Die Prognose für Telefonkanäle ist heute nur noch ein Teil unserer täglichen Herausforderung, die wir als Einsatzplaner oder Forecaster im Contact Center meistern. Bei der Explosion neuer Kontaktmöglichkeiten im Contact Center ist es wichtig, auch für andere Kontaktkanäle Prognosen entwickeln zu können, um das Arbeitsvolumen bestmöglich vorherzusagen und personell abzudecken. In den nächsten Artikeln werden wir einige Non-Call Kanäle näher beleuchten und in Hinblick auf das Forecasting und eine bedarfsorientierte Personalplanung einige Tipps und Beispiele aus der Praxis erörtern. In diesem Artikel starten wir mit einem der am schnellsten wachsenden Kanäle, dem Chat.
Laut einer Benchmark Studie in 2019 zum Thema Workforce Management (WFM), die von injixo unter mehr als 250 Contact Center-Profis weltweit durchgeführt wurde, werden Chat und Social Media immer beliebter und haben sich mittlerweile zu wesentlichen Kontakt und Service Kanälen in vielen Contact Centern etabliert. Infolgedessen sind sie mit zunehmendem Arbeitsaufkommen auch häufiger Gegenstand von Prognosen. Tatsächlich gaben rund 40% der in der WFM-Benchmark-Studie befragten Contact Center an, dass sie den Personalbedarf für Chat-Kanäle regelmäßig prognostizieren und berechnen.

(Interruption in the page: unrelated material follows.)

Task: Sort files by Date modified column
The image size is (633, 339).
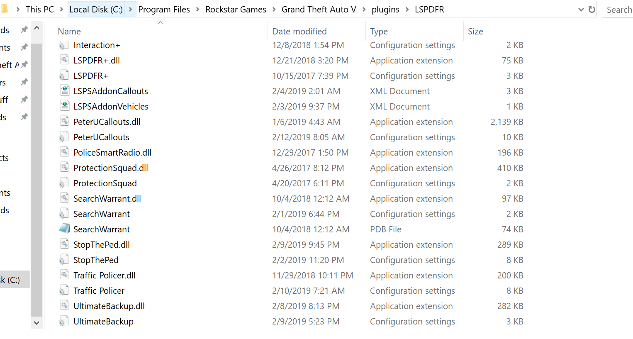Action: [x=299, y=32]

Chatten ist eine oft genutzte Möglichkeit für Kunden, schnell zu einem Service-Mitarbeiter zu gelangen. Heutzutage haben viele von uns wahrscheinlich schon einmal Chat für Supportanfragen verwendet, einfach weil es sehr praktisch und komfortabel ist. Man muss nicht anrufen und Zeit in der Telefonwarteschlange verbringen und darauf warten, dass jemand den Hörer abnimmt. Im Allgemeinen ist die geschätzte Wartezeit für Kunden mittels Chat transparent verfügbar und bekannt, so dass sie wissen, ob sie in der Zwischenzeit etwas anderes tun können, während sie auf eine Antwort eines Service-Mitarbeiters warten.

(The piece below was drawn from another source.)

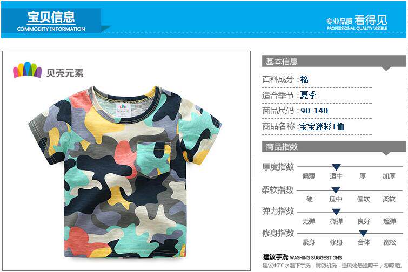Click the 贝壳元素 brand name text

tap(65, 73)
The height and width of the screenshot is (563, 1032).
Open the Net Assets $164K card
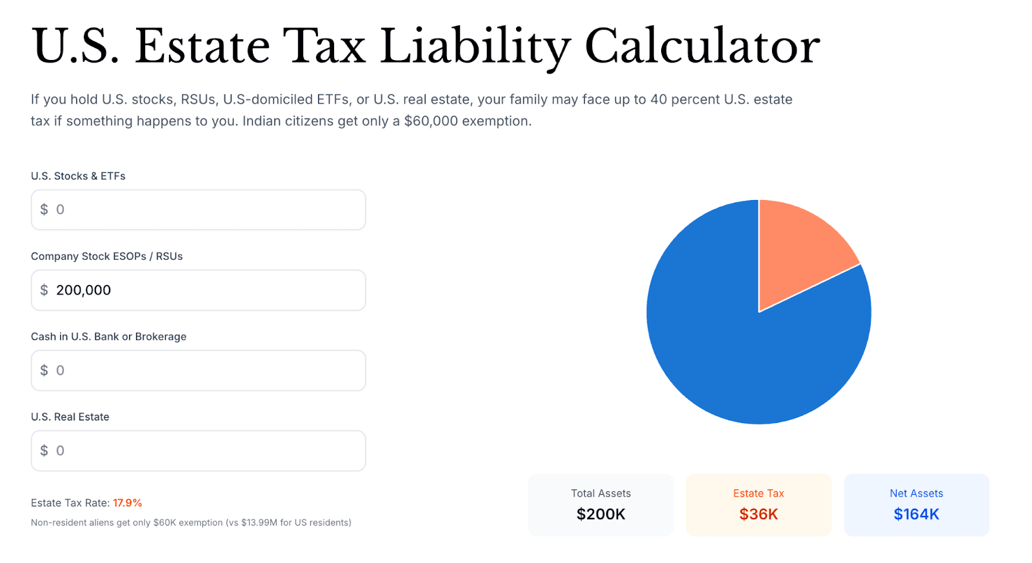pos(916,505)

Der Live-Chat als Kontaktkanal bietet dem Kunden nicht nur Komfort, sondern auch Flexibilität. Ebenso bietet es Contact Center Agenten die Möglichkeit, Kontakte effizienter zu betreuen. Die Effizienz ergibt sich in erster Linie aus der Fähigkeit, mehrere Chats gleichzeitig an einen Agenten weiterzugeben. Wenn ein Contact Center Agent mehr als einen aktiven Kunden gleichzeitig hat, nennt man das "Concurrency". Concurrency ist der Schlüsselfaktor bei der Planung von Live-Chats.
Wenn Du eine Prognose für Live-Chat erstellen möchtest, gehst Du zunächst wie bei einem üblichen Call-Forecast vor. Du solltest Dir Dein historisches Arbeitsvolumen, in diesem Fall eingehende Chats, ansehen, um das erwartete zukünftige Gesamtvolumen zu prognostizieren. Dazu gehört auch die Betrachtung des Wachstums von Jahr zu Jahr und die Berücksichtigung von Saisonalität und Trends im generellen Kontaktvolumen Deines Centers.

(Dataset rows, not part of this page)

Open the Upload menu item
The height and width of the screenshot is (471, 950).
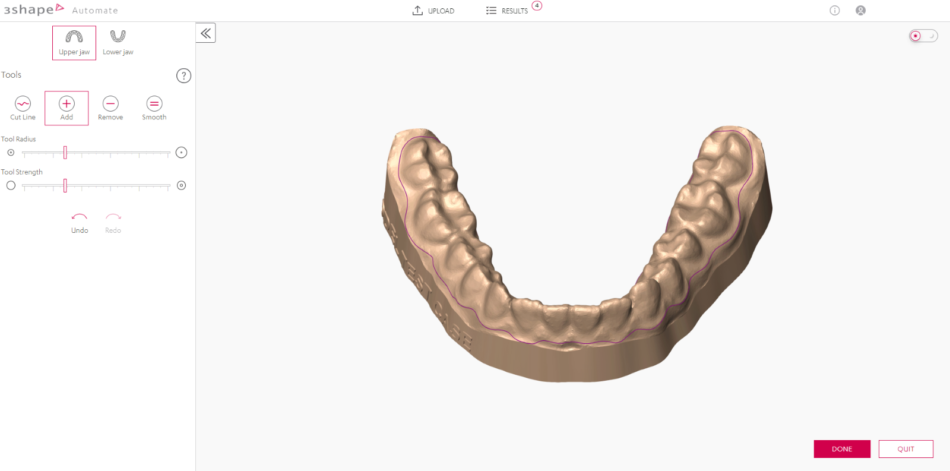coord(433,11)
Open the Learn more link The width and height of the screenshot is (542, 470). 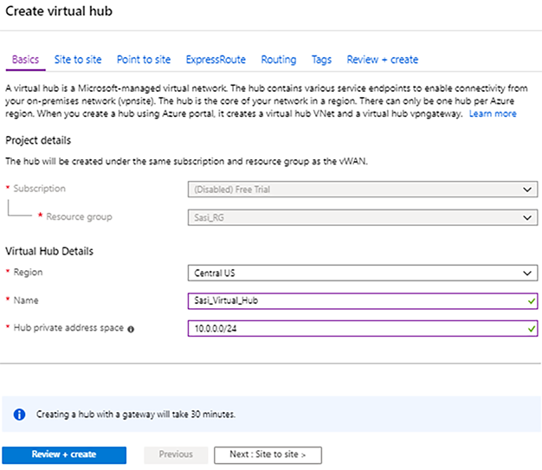[x=493, y=113]
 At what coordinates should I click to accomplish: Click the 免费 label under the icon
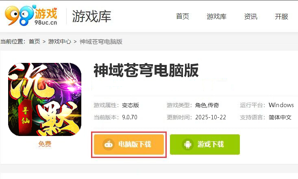tap(45, 144)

Hinzu kommt natürlich auch Business Intelligence, die Du in jegliche Analysen einfließen lassen solltest.
Ein Beispiel hierfür ist eine neue Marketingkampagne oder eine Änderung der Kundenpolitik. In einer Multichannel-Umgebung (d.h. Kunden haben mehrere verschiedene Kontakt-Möglichkeiten und Kanäle zu Verfügung) muss diese Arbeit für jeden Kanal separat erledigt werden. Dabei ist es wichtig, auch auf Trends im Zeitablauf zu achten, wie z.B. eine Verschiebung (oder auch Channel Switch) von Call zu Chat oder E-Mail, wie sie in vielen Unternehmen üblich ist.
>> Möchtest Du mehr über Prognosen im Allgemeinen erfahren? Dann ist unsere Blogpost-Serie zum Thema Forecasting Basics ein Muss.
Kanalwechsel müssen nicht immer eins zu eins sein. Du kannst feststellen, dass Kunden tatsächlich eine höhere Kontaktfrequenz haben, wenn sie die Kanäle wechseln. Dies kann durch einen einfachen Touchpoint erreicht werden. Wenn es Kunden leichter fällt, eher einen Chat als einen Anruf zu starten, können sie mehrere Chats gleichzeitig initiieren. Infolgedessen kann ein Kanalwechsel das Gesamtvolumen verändern.
Berücksichtige und analysiere dabei die Kontaktquote (Contact Rate), sodass Du bei Volumenveränderungen in der Lage bist, Anrufer und Chat-Kontakte zu identifizieren, um zu sehen, ob Kunden tatsächlich einen Kanalwechsel für verschiedene Serviceanfragen vornehmen.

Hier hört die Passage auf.